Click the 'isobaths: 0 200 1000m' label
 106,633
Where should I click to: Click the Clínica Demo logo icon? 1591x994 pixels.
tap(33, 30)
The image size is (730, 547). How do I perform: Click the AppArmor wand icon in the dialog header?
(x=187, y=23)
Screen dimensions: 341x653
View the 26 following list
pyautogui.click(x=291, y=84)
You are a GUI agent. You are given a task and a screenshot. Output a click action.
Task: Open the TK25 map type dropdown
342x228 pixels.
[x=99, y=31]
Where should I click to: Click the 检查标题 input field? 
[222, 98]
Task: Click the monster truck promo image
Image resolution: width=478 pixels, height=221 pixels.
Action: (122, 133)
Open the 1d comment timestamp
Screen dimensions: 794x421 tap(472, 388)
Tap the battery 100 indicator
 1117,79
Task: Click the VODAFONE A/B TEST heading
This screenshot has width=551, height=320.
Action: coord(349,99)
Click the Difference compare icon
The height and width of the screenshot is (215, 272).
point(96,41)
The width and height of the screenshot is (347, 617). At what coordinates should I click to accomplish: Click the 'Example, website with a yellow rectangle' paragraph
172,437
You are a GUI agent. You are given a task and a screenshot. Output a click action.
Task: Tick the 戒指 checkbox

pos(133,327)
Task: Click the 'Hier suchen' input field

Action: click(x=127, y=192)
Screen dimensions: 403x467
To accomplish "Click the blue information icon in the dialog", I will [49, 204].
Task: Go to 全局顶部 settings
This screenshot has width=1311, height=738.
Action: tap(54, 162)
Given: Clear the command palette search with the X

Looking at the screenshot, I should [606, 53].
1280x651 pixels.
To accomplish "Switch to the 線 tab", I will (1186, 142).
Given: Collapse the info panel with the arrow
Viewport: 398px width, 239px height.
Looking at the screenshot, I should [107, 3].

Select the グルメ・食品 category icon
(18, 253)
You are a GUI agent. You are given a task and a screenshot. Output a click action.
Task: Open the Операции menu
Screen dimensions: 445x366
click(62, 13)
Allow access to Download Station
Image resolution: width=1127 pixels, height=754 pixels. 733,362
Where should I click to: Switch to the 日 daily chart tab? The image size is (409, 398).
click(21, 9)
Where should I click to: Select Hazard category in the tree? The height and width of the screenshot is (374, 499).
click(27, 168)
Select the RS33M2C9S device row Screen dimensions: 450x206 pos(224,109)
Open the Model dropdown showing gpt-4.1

Problem statement ▸ Find, please, how many lines in the data include the word "will", and put down that number only.

Answer for the task ▸ 2